# REQUIRED WORK
Look through the lines below and extract each one that contains "will".

# GIVEN DATA
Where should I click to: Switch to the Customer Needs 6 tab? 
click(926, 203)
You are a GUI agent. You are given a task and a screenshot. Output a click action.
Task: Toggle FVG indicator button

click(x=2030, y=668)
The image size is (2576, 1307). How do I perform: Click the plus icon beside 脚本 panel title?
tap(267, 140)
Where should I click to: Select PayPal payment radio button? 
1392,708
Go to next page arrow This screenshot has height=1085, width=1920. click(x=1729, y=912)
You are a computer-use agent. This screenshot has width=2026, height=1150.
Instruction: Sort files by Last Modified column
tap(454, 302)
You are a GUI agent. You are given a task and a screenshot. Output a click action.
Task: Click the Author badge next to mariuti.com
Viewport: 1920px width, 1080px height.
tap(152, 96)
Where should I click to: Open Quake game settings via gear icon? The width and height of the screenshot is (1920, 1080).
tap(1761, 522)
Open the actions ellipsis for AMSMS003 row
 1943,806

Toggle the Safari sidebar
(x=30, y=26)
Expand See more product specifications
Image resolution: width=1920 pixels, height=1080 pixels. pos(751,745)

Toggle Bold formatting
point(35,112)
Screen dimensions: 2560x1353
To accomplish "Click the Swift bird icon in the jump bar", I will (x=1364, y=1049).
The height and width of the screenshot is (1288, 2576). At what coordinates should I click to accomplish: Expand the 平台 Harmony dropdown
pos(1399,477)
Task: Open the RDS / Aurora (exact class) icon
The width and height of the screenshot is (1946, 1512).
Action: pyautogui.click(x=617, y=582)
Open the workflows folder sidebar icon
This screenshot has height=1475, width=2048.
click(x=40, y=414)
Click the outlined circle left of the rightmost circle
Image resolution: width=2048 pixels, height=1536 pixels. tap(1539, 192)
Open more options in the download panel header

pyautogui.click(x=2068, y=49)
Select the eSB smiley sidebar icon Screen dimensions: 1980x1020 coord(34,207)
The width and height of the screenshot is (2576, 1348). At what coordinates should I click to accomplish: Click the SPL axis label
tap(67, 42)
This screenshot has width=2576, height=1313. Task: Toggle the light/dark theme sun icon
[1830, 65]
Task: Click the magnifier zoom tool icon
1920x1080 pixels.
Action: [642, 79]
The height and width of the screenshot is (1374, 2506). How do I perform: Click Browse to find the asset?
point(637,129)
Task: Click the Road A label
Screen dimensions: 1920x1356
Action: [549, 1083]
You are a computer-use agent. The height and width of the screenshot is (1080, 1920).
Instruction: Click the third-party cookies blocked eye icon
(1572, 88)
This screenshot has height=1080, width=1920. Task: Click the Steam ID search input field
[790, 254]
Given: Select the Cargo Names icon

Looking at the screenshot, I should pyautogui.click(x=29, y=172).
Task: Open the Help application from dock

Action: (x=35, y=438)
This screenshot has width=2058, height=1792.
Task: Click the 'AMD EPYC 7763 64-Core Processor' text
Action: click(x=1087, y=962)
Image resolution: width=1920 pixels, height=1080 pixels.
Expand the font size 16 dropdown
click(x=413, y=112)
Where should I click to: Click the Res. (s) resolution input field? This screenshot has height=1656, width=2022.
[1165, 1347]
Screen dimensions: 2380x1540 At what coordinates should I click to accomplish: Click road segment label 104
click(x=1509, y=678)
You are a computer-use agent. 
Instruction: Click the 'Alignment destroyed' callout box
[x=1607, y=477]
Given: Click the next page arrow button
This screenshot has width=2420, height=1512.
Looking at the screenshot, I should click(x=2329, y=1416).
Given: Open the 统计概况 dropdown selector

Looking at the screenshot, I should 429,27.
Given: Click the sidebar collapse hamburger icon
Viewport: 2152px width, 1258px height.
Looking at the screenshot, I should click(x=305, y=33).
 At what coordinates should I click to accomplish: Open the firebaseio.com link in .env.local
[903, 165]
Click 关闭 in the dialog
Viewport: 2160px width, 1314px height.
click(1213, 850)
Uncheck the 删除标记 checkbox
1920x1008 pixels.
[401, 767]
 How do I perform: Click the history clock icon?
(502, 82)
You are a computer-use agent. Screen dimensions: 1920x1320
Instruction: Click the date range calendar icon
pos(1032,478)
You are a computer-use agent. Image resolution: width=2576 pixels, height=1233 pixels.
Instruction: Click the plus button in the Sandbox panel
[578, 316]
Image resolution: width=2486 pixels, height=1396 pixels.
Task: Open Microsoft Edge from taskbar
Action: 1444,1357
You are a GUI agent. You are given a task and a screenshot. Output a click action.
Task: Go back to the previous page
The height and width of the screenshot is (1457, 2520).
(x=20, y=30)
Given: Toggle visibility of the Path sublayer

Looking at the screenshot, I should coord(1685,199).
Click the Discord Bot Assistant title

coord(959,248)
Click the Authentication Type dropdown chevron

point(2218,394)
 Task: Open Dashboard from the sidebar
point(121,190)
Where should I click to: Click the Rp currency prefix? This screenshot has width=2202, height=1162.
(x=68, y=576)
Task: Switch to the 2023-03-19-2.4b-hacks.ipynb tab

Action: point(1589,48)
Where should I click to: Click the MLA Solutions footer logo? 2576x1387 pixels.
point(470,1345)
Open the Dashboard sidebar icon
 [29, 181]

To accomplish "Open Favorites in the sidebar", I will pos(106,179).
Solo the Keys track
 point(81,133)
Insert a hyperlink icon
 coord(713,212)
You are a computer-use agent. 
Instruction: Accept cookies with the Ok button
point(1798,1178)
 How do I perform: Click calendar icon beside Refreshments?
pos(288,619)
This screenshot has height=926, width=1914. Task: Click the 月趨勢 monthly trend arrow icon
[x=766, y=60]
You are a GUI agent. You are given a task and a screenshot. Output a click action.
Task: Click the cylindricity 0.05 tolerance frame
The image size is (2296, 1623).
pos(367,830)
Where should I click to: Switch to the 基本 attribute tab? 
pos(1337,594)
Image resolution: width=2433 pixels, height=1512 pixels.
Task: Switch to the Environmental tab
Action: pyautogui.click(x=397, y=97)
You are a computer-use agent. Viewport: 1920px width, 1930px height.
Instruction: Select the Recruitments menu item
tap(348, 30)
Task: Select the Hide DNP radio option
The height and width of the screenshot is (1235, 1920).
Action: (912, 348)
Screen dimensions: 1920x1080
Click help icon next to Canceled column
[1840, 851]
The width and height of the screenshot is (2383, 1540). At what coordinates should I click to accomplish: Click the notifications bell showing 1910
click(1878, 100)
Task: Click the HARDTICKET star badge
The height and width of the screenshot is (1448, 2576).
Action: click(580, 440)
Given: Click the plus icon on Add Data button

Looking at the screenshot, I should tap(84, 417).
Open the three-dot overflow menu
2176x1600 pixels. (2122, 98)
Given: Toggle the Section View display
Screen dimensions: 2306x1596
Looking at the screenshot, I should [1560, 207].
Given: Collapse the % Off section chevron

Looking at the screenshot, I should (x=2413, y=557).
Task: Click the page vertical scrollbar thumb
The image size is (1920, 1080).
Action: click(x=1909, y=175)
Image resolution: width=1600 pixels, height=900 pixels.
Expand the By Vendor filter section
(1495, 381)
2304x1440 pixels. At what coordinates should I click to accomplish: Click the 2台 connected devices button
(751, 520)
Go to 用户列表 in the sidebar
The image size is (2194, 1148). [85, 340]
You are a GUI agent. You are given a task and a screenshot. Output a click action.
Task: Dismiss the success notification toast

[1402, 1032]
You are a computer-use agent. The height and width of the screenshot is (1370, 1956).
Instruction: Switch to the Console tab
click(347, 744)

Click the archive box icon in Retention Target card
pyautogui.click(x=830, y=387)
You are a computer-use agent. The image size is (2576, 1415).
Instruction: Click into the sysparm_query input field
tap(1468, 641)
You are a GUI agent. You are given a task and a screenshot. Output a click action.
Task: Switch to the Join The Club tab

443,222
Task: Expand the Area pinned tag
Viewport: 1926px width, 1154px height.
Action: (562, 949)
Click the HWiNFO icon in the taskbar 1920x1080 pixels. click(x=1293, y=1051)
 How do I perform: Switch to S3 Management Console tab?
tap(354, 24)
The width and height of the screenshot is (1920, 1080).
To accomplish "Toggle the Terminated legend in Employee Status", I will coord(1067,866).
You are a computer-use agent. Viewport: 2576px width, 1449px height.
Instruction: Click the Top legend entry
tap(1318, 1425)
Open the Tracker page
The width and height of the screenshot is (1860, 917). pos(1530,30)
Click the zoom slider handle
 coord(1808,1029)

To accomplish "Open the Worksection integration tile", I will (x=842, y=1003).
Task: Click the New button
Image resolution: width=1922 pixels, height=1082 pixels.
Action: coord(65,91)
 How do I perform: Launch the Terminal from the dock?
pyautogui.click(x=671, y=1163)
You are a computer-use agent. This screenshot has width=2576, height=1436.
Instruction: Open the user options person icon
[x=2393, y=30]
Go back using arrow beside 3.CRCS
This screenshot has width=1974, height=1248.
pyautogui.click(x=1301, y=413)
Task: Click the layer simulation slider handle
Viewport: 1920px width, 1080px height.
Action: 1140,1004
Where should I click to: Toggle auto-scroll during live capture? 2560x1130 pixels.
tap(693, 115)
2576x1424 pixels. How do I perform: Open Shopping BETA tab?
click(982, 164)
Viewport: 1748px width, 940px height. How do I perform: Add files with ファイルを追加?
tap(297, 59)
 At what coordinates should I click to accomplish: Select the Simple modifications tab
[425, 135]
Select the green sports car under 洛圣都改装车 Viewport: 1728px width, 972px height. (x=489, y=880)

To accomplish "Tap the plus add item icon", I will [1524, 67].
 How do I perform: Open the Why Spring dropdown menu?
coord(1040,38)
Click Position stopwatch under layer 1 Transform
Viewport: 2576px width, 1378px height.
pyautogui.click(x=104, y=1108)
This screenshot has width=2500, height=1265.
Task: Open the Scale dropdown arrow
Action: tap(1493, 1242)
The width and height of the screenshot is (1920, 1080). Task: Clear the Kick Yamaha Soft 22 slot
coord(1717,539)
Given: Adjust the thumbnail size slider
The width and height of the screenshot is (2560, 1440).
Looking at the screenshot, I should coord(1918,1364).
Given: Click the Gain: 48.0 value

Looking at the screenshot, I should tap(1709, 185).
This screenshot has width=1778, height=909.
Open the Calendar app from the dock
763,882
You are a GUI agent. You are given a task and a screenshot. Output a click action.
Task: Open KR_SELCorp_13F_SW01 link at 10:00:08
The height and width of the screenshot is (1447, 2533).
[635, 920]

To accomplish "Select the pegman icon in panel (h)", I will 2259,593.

# EXPECTED ANSWER
To accomplish "Click the Swift bird icon in the jump bar", I will (x=1364, y=1049).
To accomplish "Open Favorites in the sidebar", I will pos(106,179).
To accomplish "Toggle the Terminated legend in Employee Status", I will coord(1067,866).
To accomplish "Open the Worksection integration tile", I will (x=842, y=1003).
To accomplish "Tap the plus add item icon", I will [1524, 67].
To accomplish "Select the pegman icon in panel (h)", I will 2259,593.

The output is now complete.